> [WHAT YOU HAVE TO DO] Restate word for word the lines from the one bearing "Instruction: Click the" through the end of the entries below, and leave every picture out.

> [DATA SECTION]
-------------------------

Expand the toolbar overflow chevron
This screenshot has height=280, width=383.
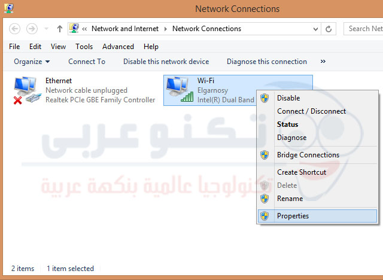pyautogui.click(x=323, y=62)
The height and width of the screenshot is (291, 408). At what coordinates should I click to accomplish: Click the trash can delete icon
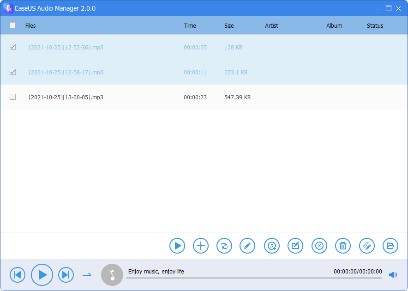(343, 246)
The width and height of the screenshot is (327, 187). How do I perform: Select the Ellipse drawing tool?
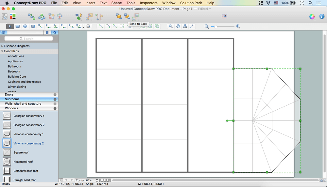coord(25,26)
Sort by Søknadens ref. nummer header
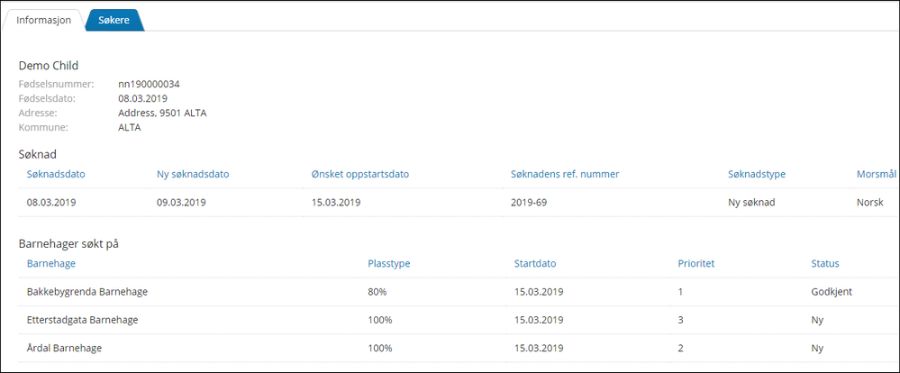This screenshot has width=900, height=373. point(565,175)
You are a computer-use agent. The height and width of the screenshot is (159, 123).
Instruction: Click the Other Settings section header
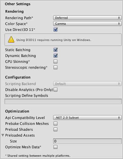17,4
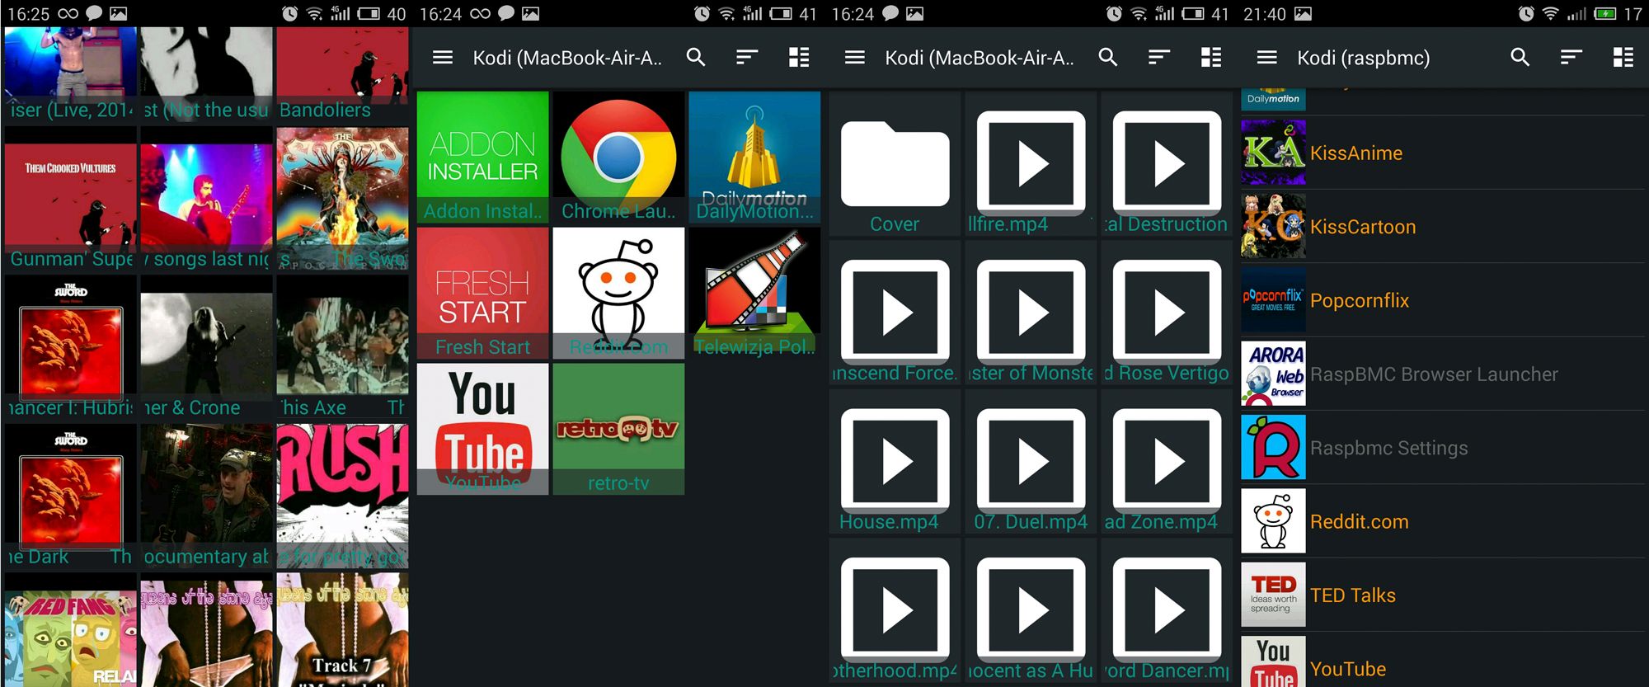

-------------------------

> [THE ANSWER]
Instruction: Click the Other Settings section header
17,4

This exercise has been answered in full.